Restricting 3D Printing to Earth seemingly does not suffice for NASA, who are collaborating with Stratasys, Phoenix Analysis & Design Technologies and Lockheed Martin to use 3D printed parts on NASA’s Orion Spacecraft. It’s first unmanned test flight will launch in December 2019, prompting a manned flight to travels to the vicinity of the moon in the early 2020s.
The manned flight will mark the first manned American lead spacecraft to 3D printed parts; the largest one is a cover on the spacecraft’s docking hatch to shield it from the outside environment. In 2014, the International Space Station got a 3D printer to investigate the practicality of astronauts creating their own tools. NASA also experimented with 3D-printed rocket parts in 2013.

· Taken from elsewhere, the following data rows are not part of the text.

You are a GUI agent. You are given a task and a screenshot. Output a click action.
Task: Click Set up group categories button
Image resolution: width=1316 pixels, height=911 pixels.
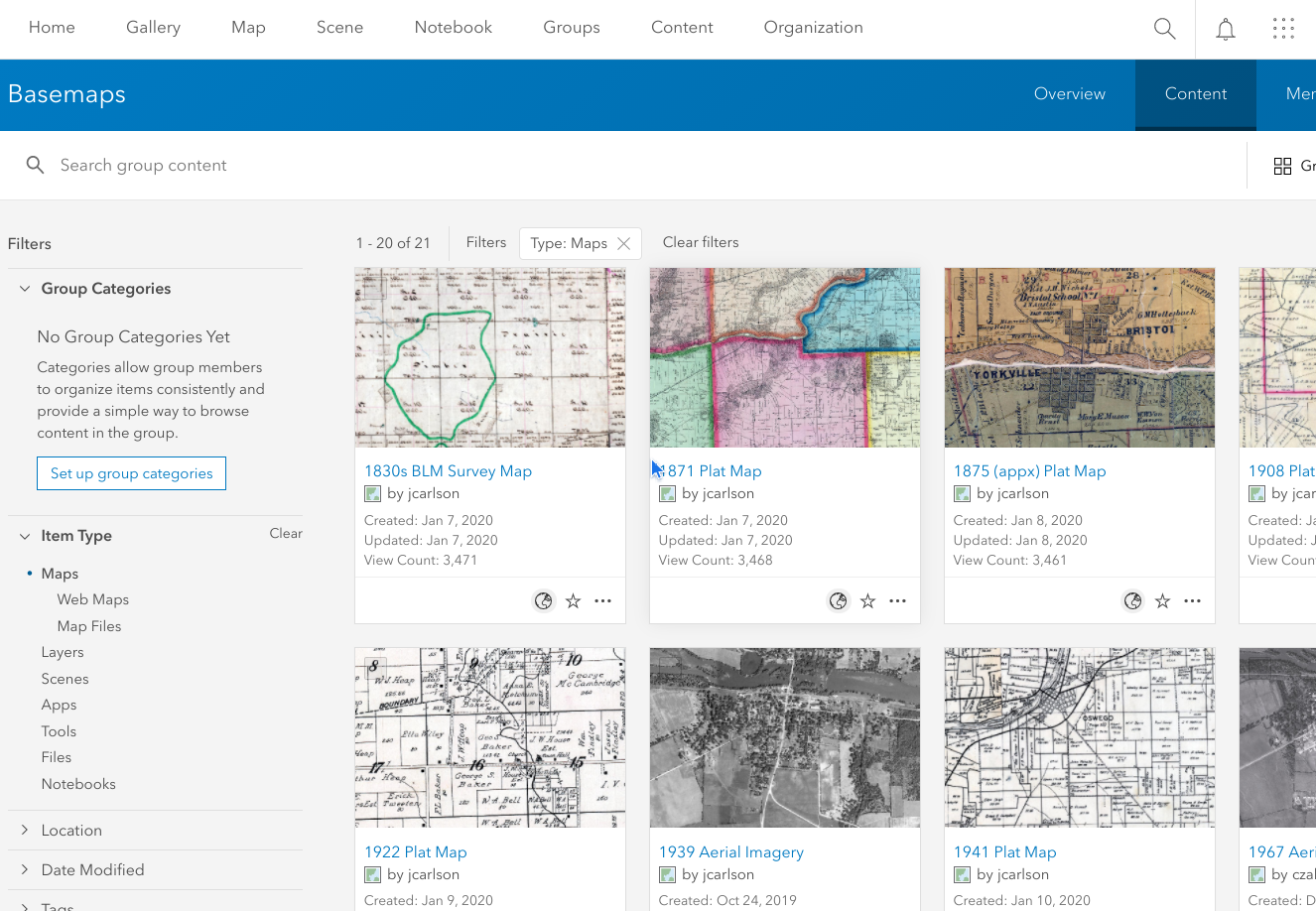131,473
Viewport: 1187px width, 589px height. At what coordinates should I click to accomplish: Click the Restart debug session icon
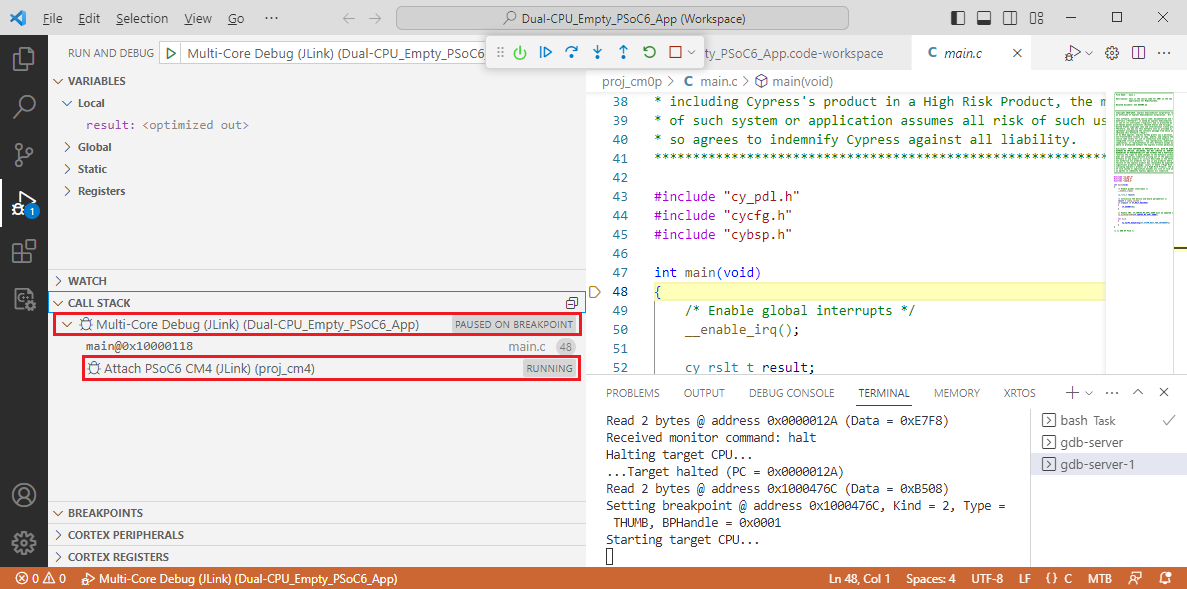pos(649,52)
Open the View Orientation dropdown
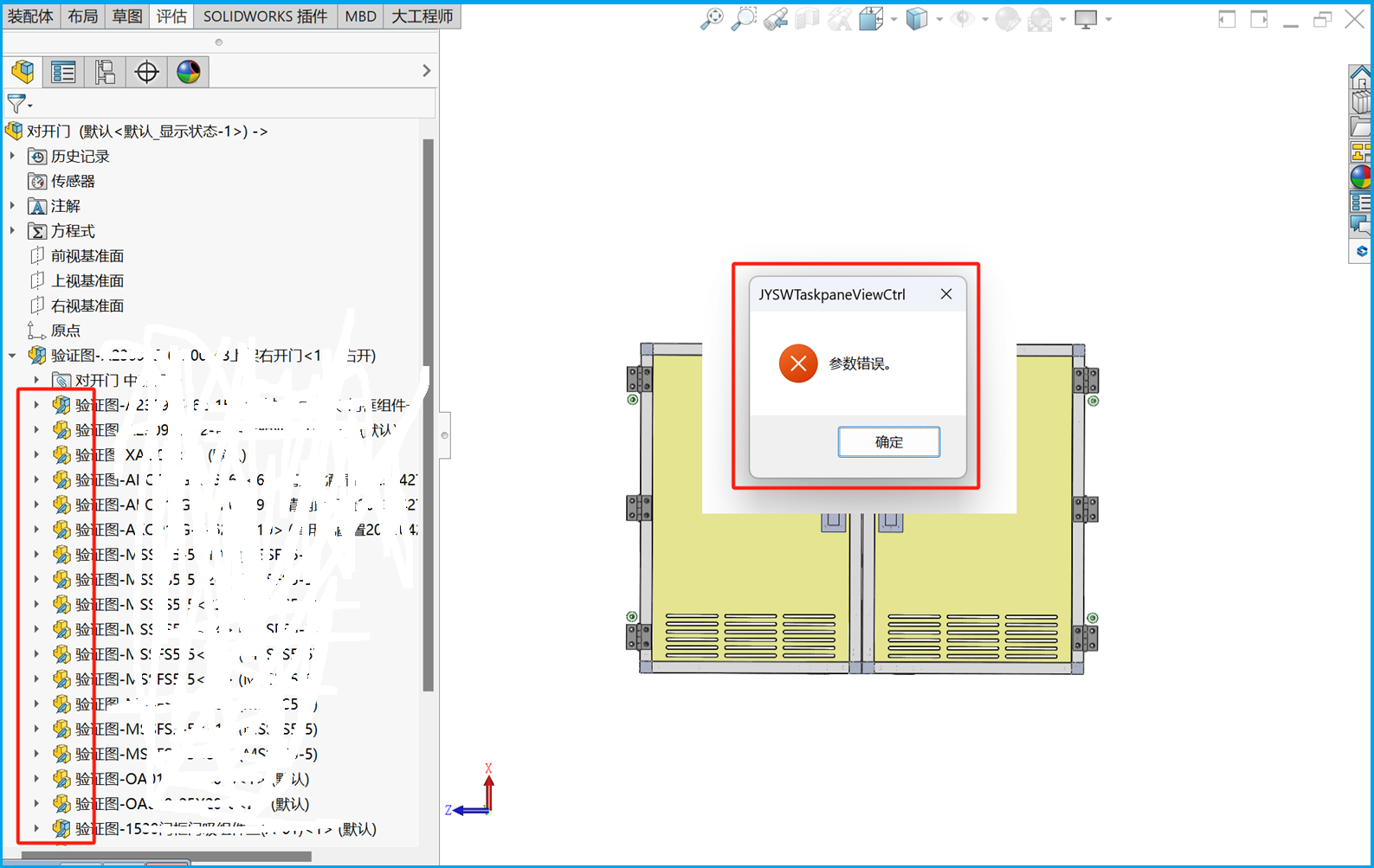Viewport: 1374px width, 868px height. tap(893, 19)
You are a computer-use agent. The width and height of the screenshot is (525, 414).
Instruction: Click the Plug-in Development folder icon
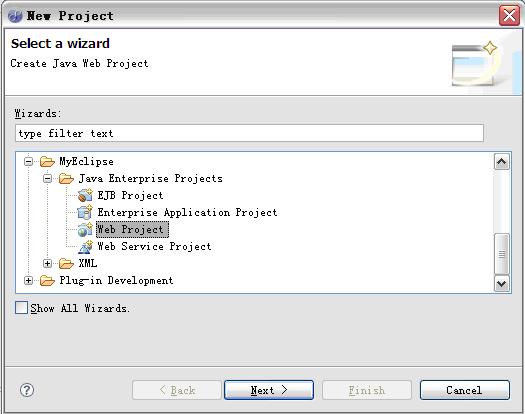[47, 281]
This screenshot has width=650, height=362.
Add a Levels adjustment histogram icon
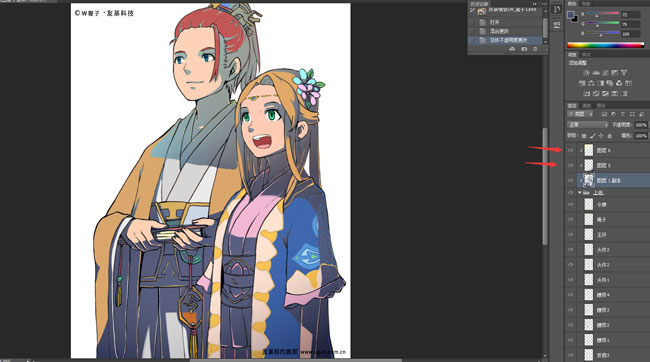click(x=596, y=73)
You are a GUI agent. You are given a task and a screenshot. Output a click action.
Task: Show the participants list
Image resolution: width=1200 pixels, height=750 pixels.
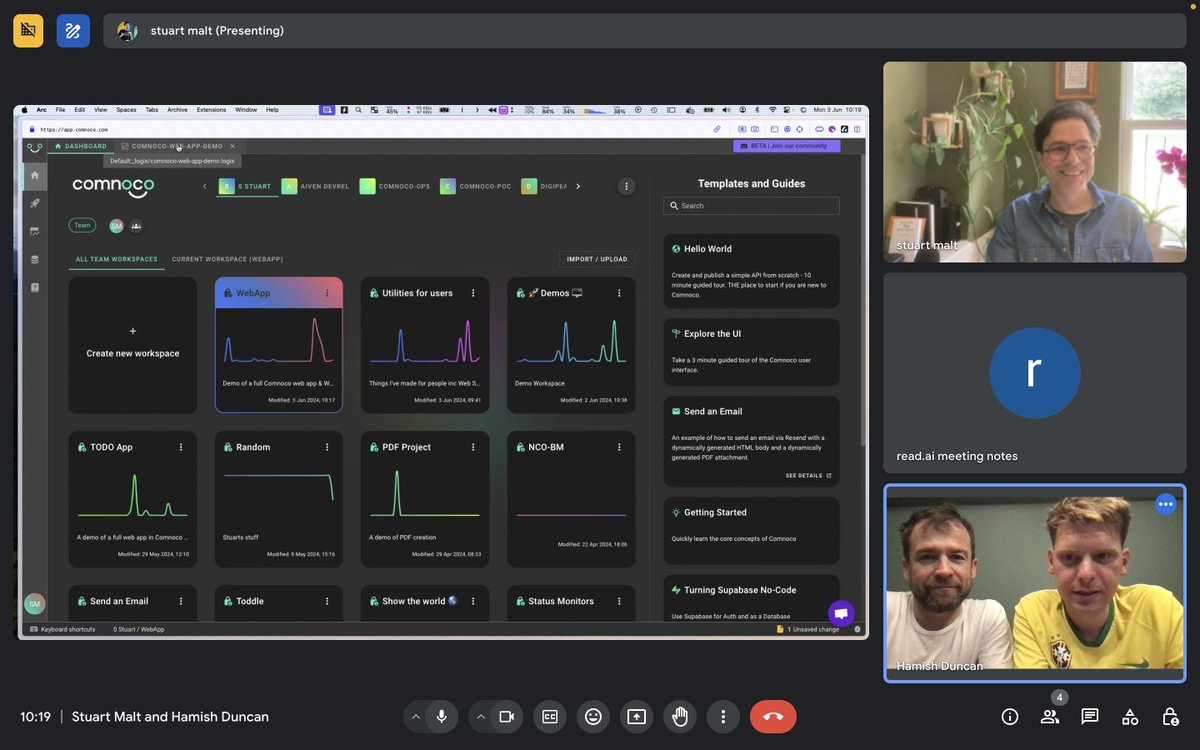coord(1049,716)
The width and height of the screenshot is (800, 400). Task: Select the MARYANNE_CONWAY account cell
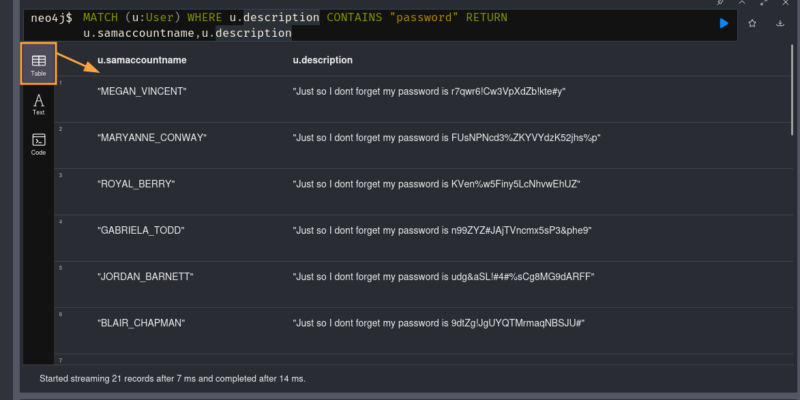pyautogui.click(x=152, y=138)
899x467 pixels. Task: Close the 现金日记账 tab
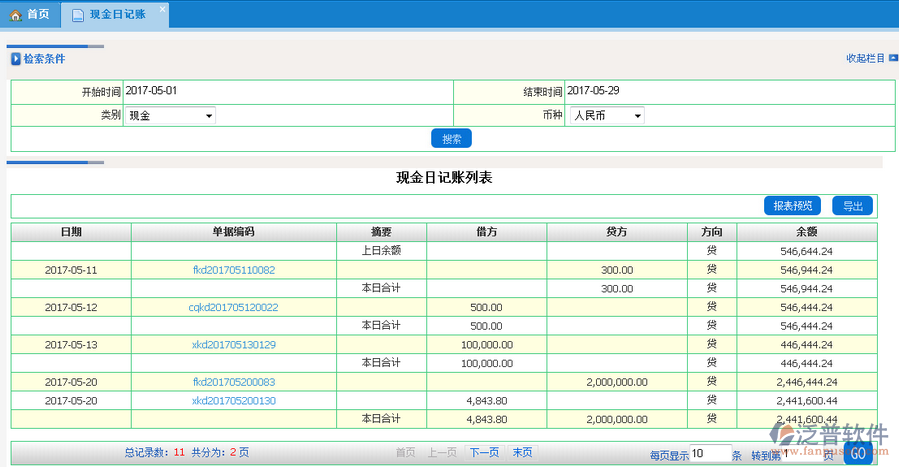tap(163, 9)
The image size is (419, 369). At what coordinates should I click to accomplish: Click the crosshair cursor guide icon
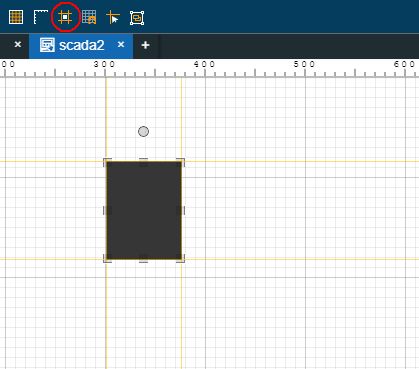coord(113,17)
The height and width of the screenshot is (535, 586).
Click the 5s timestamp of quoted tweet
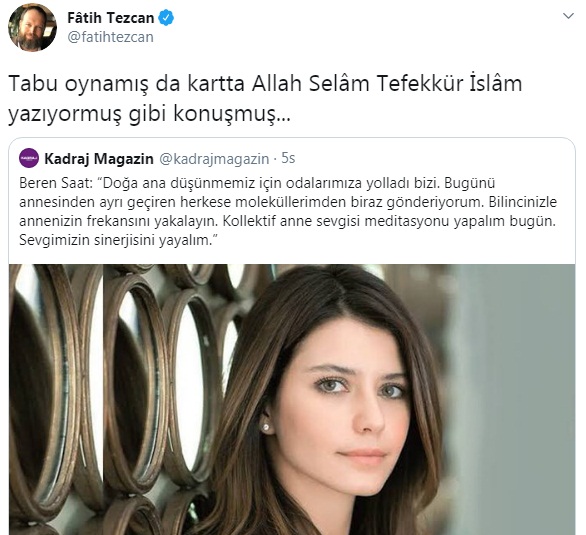coord(288,158)
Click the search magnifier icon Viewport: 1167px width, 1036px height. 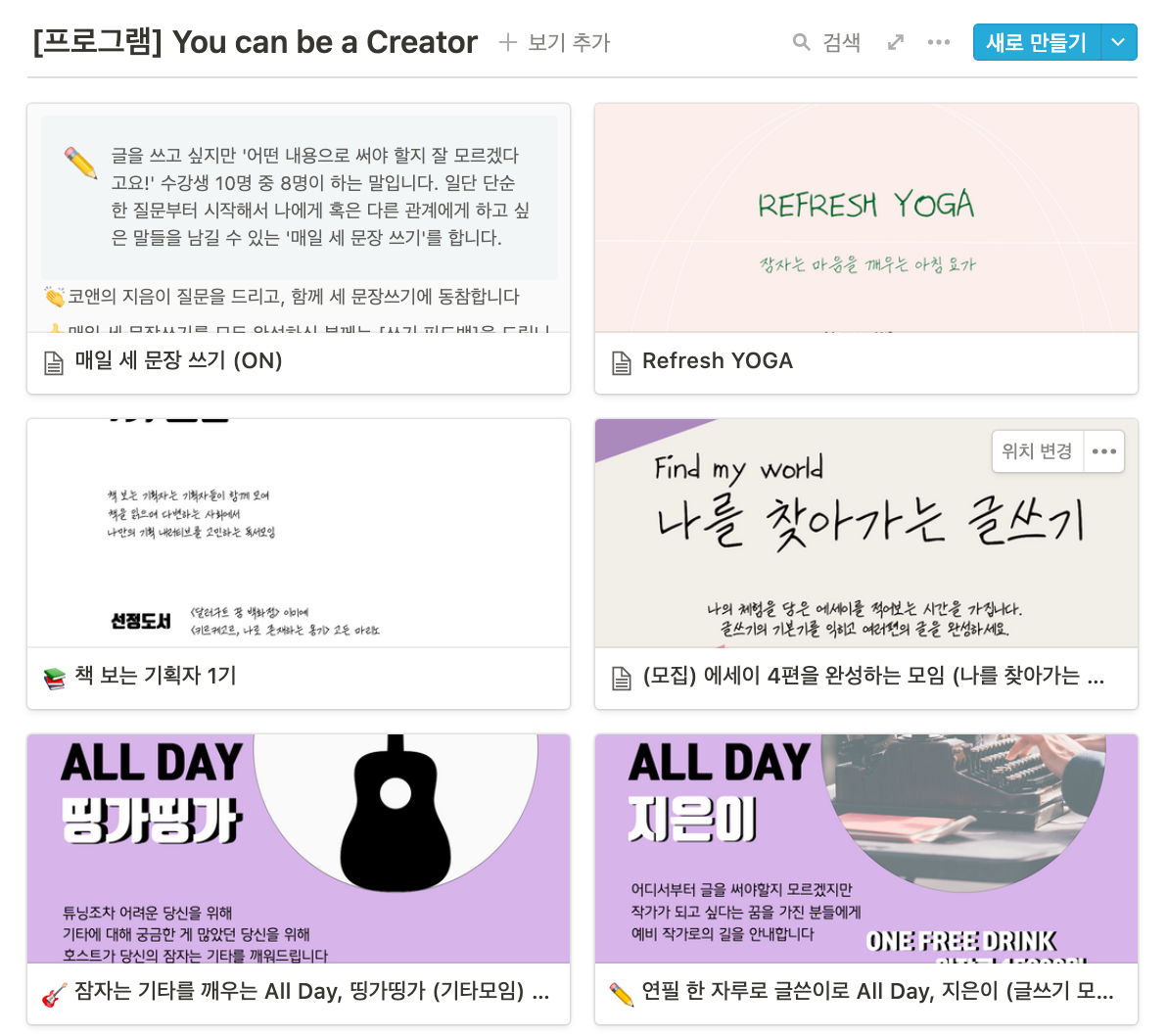pos(801,42)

The collaborating firms decided avail themselves Stratasys’s Antero 800NA, a thermoplastic that can withstand high temperatures without melting, or exuding gaseous substances that would damage the spacecraft. Furthermore, it can endure exposure to certain chemicals without breaking or cracking, and resists accumulating an electrical charge that could cause a static shock that could damage electronics.
To see why NASA would use 3D Printing parts over conventional manufacturing, consider that it makes more sense to make a small number of parts via 3D printing over injection moulding, which only pays for itself if something is being manufactured at sufficiently high volumes. Moreover, unlike formative or subtractive manufacturing, 3D printing gives more control over the part’s shape and materials used.
Orion will have 3D printing go where it has never been, pushing the concept and its applications even further.